Records Block Start

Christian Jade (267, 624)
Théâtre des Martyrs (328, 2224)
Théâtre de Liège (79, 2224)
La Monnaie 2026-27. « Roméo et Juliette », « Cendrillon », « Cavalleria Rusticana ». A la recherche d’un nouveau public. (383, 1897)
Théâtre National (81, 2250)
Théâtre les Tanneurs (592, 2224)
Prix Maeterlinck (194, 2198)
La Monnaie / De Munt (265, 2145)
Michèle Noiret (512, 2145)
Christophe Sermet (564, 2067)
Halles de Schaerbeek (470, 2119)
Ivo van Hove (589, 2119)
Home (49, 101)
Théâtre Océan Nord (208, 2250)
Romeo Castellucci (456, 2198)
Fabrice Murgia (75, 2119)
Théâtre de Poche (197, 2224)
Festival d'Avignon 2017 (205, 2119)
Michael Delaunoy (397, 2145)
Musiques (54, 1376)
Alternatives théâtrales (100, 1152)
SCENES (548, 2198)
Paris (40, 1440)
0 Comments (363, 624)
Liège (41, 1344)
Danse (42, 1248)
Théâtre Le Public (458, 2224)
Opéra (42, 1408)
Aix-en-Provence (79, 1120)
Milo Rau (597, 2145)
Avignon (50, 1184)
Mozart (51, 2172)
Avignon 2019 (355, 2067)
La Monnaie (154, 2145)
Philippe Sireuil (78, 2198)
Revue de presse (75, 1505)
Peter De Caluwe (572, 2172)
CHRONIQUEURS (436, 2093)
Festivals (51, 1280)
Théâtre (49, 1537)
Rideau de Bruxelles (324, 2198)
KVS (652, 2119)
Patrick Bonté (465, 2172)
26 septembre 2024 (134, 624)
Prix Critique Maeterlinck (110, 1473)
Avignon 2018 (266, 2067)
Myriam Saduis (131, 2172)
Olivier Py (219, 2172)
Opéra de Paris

Records Block End

--- Task instructions ---
To answer, copy each line from the material above that has the word "Monnaie".

--- Response area ---
La Monnaie 2026-27. « Roméo et Juliette », « Cendrillon », « Cavalleria Rusticana ». A la recherche d’un nouveau public. (383, 1897)
La Monnaie / De Munt (265, 2145)
La Monnaie (154, 2145)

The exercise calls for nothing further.